=== Exercise text ===

Are There Differences in Batteries For my Vehicle?November 26, 2021
When the battery in your vehicle no longer works, your vehicle no longer starts. In a sentence, a battery contains acid and distilled water that reacts with the lead plates inside the battery compartments, creating jolts of electricity that start your vehicle and power all vehicular electrical elements like your AC, windows, heater, radio, and lights.
Thankfully your battery provides some warning signs before it stops working.
Depending on, for example, how much you use the AC, how often the battery must fire because of numerous short trips, or its energy output to keep your radio and headlights on, a typical battery will last between 3 – 5 years.
Knowing the symptoms of a worn battery helps you not get caught sitting in a vehicle that won’t start and wondering what to do.
It is always less expensive to drive it to an automotive shop during the early warning signs to have it checked, instead of hiring a service company to jumpstart your dead battery so you can drive to an automotive shop.
Come into Hanford’s to have your battery checked. See many of Hanford’s Tire & Service happy client testimonials here.

=== Record set ===

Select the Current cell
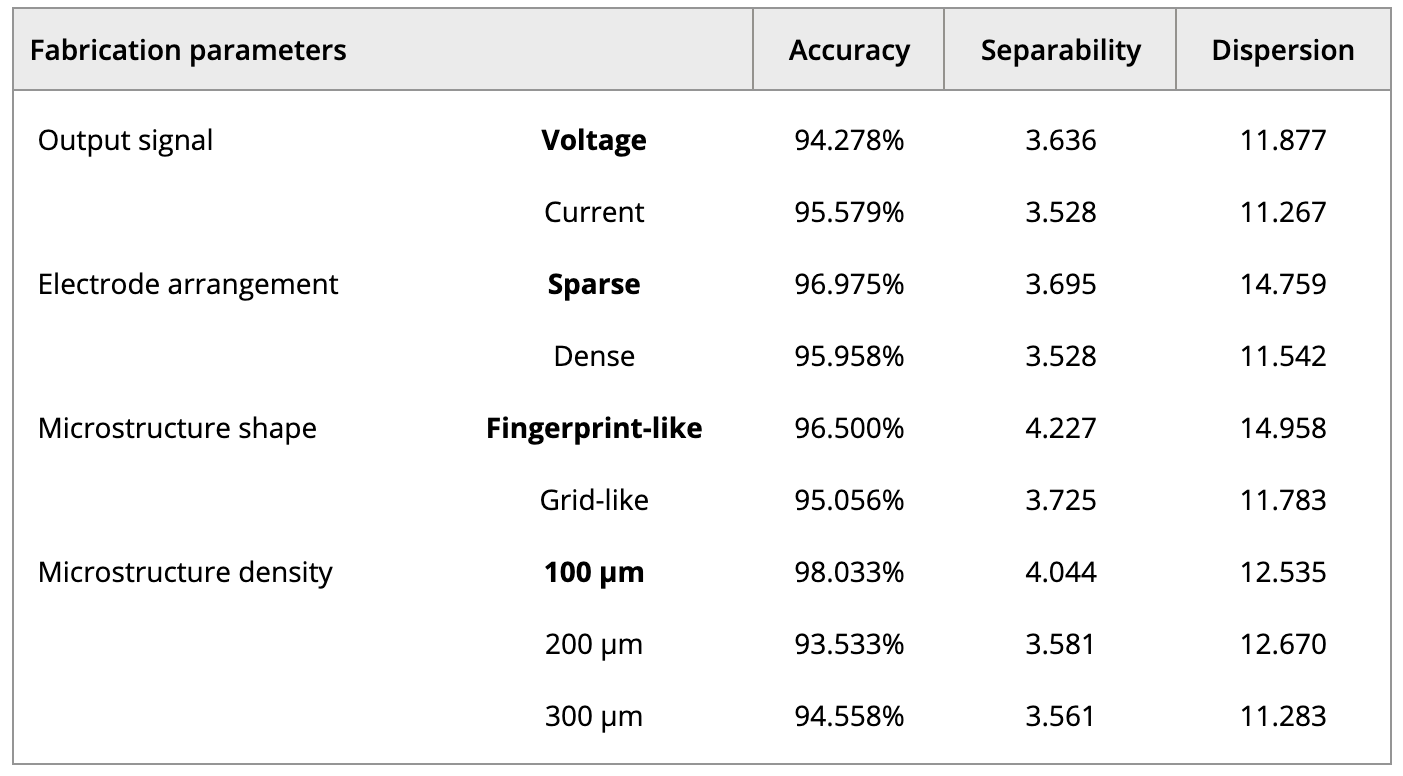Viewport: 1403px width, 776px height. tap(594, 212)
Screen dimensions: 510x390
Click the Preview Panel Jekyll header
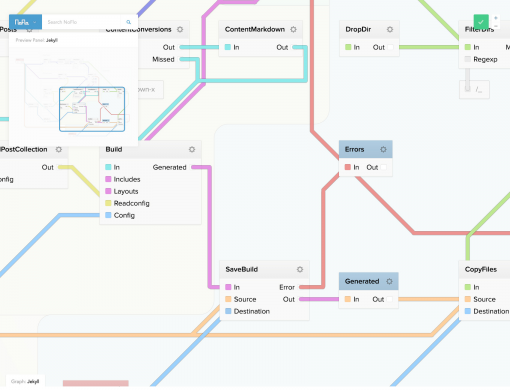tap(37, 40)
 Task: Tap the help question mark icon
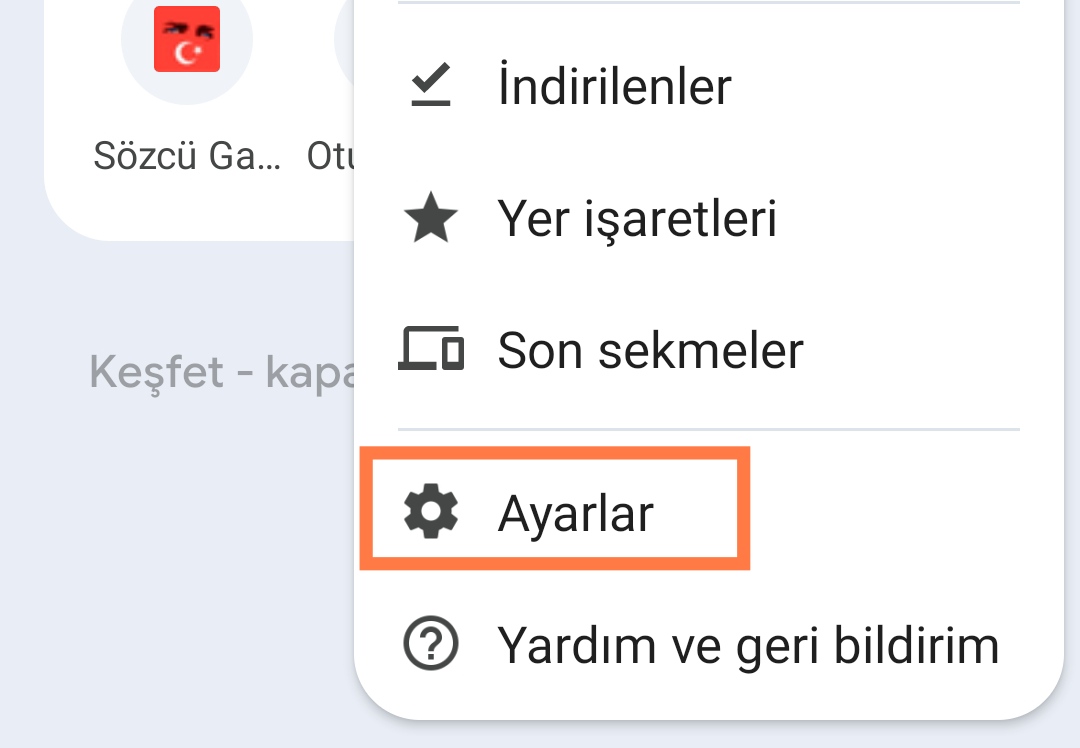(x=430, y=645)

===
=== Record set ===

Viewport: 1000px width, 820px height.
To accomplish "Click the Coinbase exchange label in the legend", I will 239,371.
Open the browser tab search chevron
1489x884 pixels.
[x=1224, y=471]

===

### Instructions
[1] In the battery article, translate this sentence into Spanish: "Thankfully your battery provides some warning signs before it stops working."
[2] According to the battery article, how long does a typical battery last?
[3] From the battery article, reproduce the stretch from "Are There Differences" through "radio, and lights.".

### Answers by item number
[1] Afortunadamente, la batería da algunas señales de advertencia antes de dejar de funcionar.

[2] Between 3 and 5 years.

[3]
Are There Differences in Batteries For my Vehicle?November 26, 2021
When the battery in your vehicle no longer works, your vehicle no longer starts. In a sentence, a battery contains acid and distilled water that reacts with the lead plates inside the battery compartments, creating jolts of electricity that start your vehicle and power all vehicular electrical elements like your AC, windows, heater, radio, and lights.